Schiaparelli Mars probe's parachute 'jettisoned too early'
Europe's Schiaparelli lander did not behave as expected as it headed down to the surface of Mars on Wednesday.
Telemetry data recovered from the probe during its descent indicates that its parachute was jettisoned too early.
The rockets it was supposed to use to bring itself to a standstill just above the ground also appeared to fire for too short a time.
The European Space Agency (Esa) has not yet conceded that the lander crashed but the mood is not positive.
Experts will continue to analyse the data and they may also try to call out to Schiaparelli in the blind hope that it is actually sitting on the Red Planet intact.
In addition, the Americans will use one of their satellites at Mars to image the targeted landing zone to see if they can detect any hardware. Although, the chances are slim because the probe is small.
For the moment, all Esa has to work with is the relatively large volume of engineering data Schiaparelli managed to transmit back to the "mothership" that dropped it off at Mars - the Trace Gas Orbiter.
This shows that everything was fine as the probe entered the atmosphere. Its heatshield appeared to do the job of slowing the craft, and the parachute opened as expected to further decelerate the robot.
But it is at the end of the parachute phase that the data indicates unusual behaviour.
"We cannot resolve yet under which, let's say, logic that the machine has decided to eject the parachute. But this is definitely far too early compared to our expectations," Andrea Accomazzo, the head of operations for Esa's planetary missions, told BBC News.
Not only is the chute jettisoned earlier than called for in the predicted timeline, but the retrorockets that were due to switch on immediately afterwards are seen to fire for just three or four seconds. They were expected to fire for a good 30 seconds.
In the downlinked telemetry, Schiaparelli then continues transmitting a radio signal for 19 seconds after the apparent thruster shutoff. The eventual loss of signal occurs 50 seconds before Schiaparelli was supposed to be on the surface.
Many scientists here at mission control have taken all this information to mean one thing - that the probe crashed at high speed. It is likely it went into freefall a kilometre or two above the surface.

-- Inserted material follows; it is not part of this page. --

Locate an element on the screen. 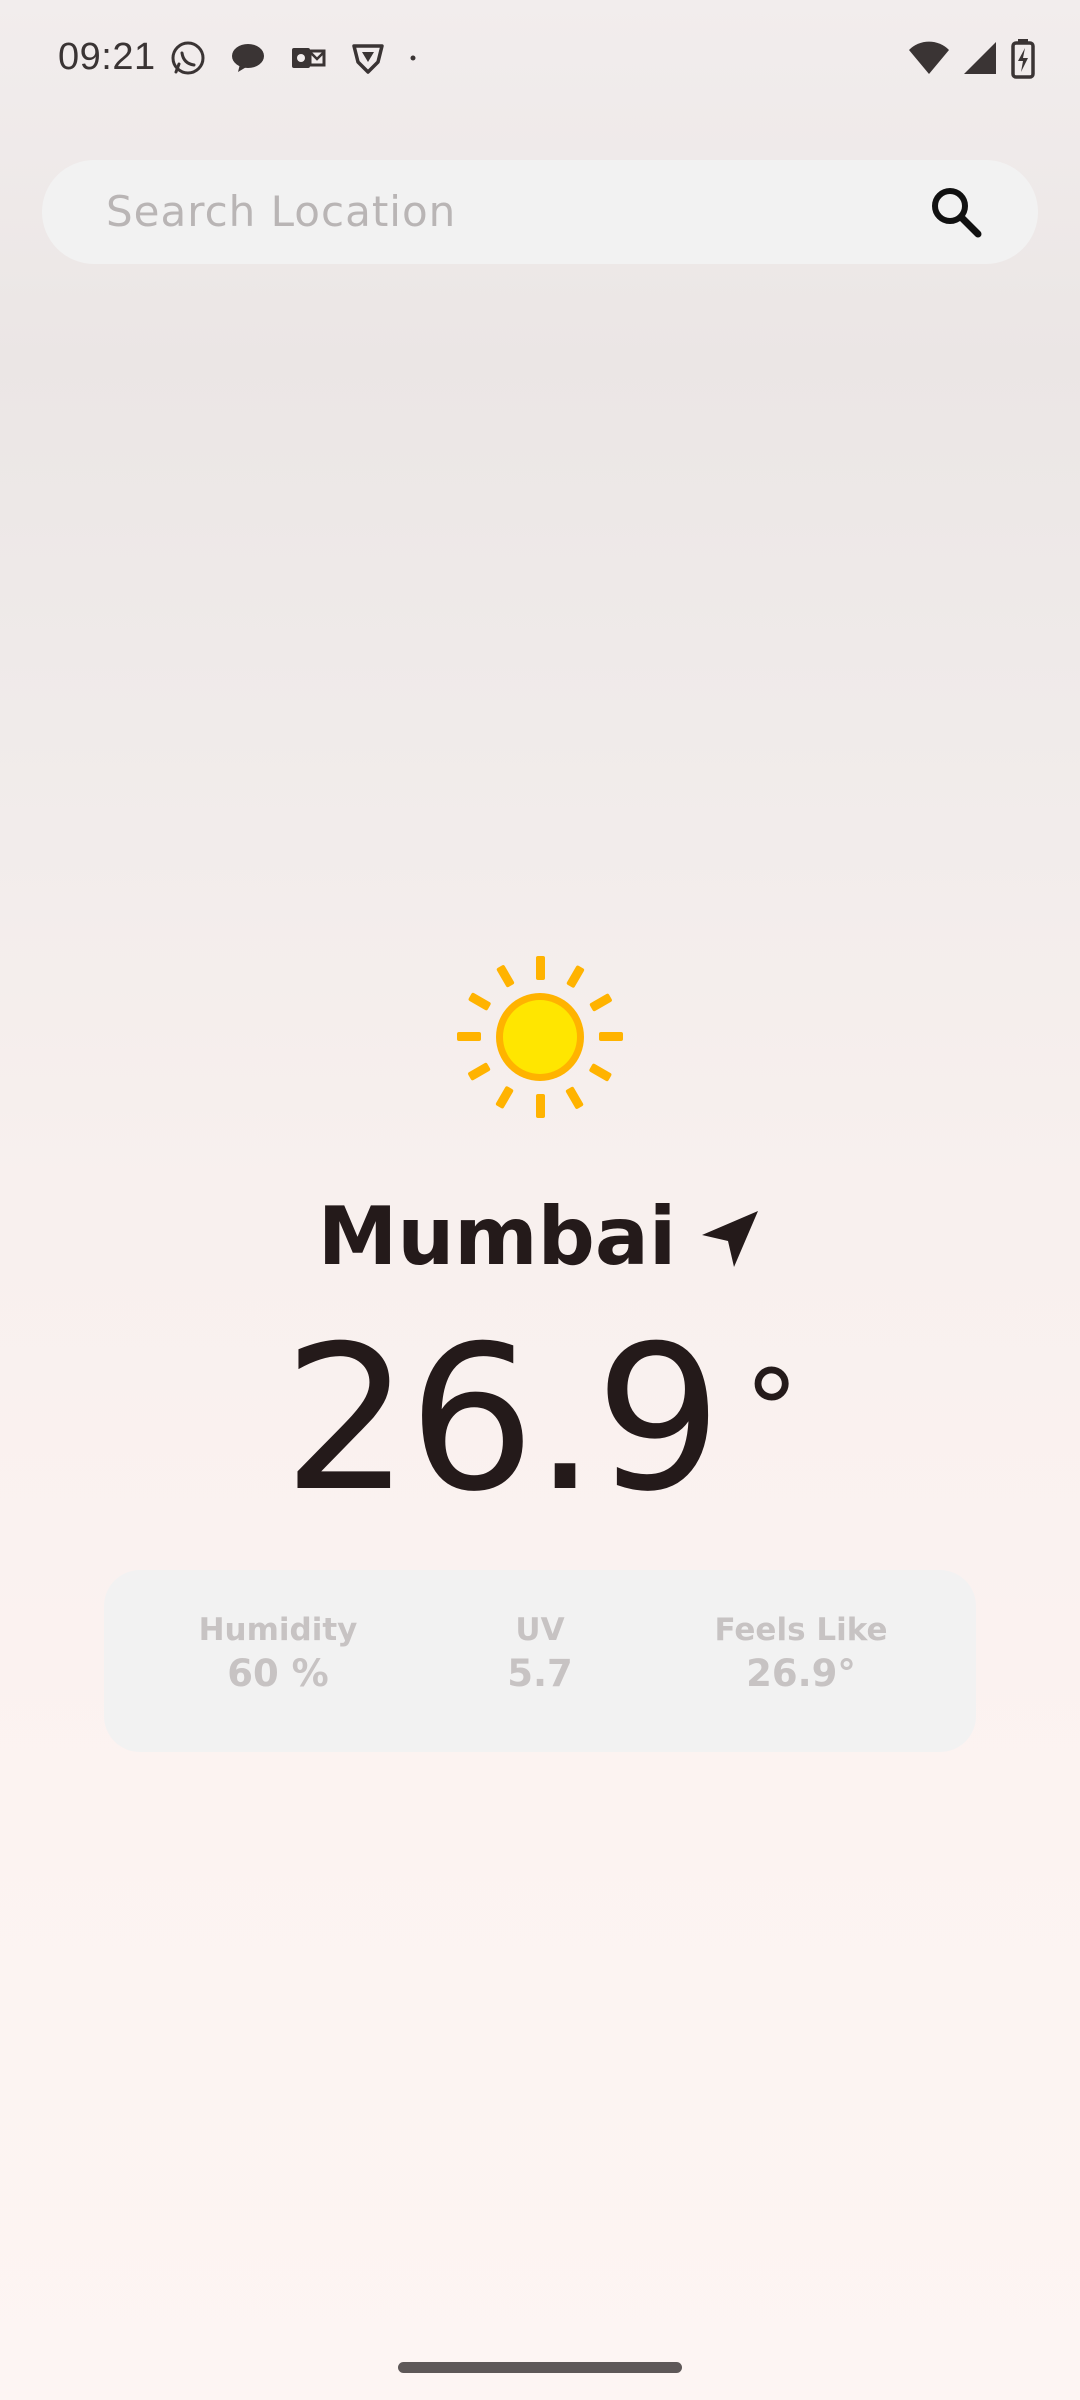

Officially, though, Esa experts say they cannot at this stage fully interpret what happened until a velocity profile for the probe is properly reconstructed.
Once that is done, a match can be made against known events and their predicted altitudes. It ought then to be possible to gauge with some confidence whether Schiaparelli did indeed hit the ground at a catastrophic speed.
Landing on Mars is always a daunting prospect.
It is necessarily a high-speed approach that has to be got just right or the spacecraft runs the risk of smashing into the ground.
If the robot is later confirmed as lost, it will obviously be a major blow to Esa which suffered the disappointment of the Beagle-2 lander's failure at Mars in 2003.
But officials here have tried to emphasise Schiaparelli's role as a technology demonstrator - a project to give Europe the learning experience and the confidence to go ahead with the landing on Mars in 2021 of an ambitious six-wheeled rover.
This future vehicle is expected to use some of the same technology as Schiaparelli, including its doppler radar to sense the distance to the surface on descent, and its guidance, navigation and control algorithms.
What will concern commentators is that the budget for the rover is not yet secure. It is short by about 300m euros. If Schiaparelli is indeed lost, Esa officials may find themselves having to work harder to explain to member states why the extra investment remains worthwhile.
The agency's director-general, Jan Woerner, was bullish, however. The achievement of getting the TGO into a parking orbit at Mars to do several years of atmospheric study, combined with the retrieval of engineering data from Schiaparelli's descent, would, he said, play well with Europe's space ministers when they came to make decisions about the rover.
"I think they will see that this mission is a success. We have the function that we need for the 2020 mission, and therefore I think we don't have to convince them - we just have to show them. The results are obvious," he told reporters.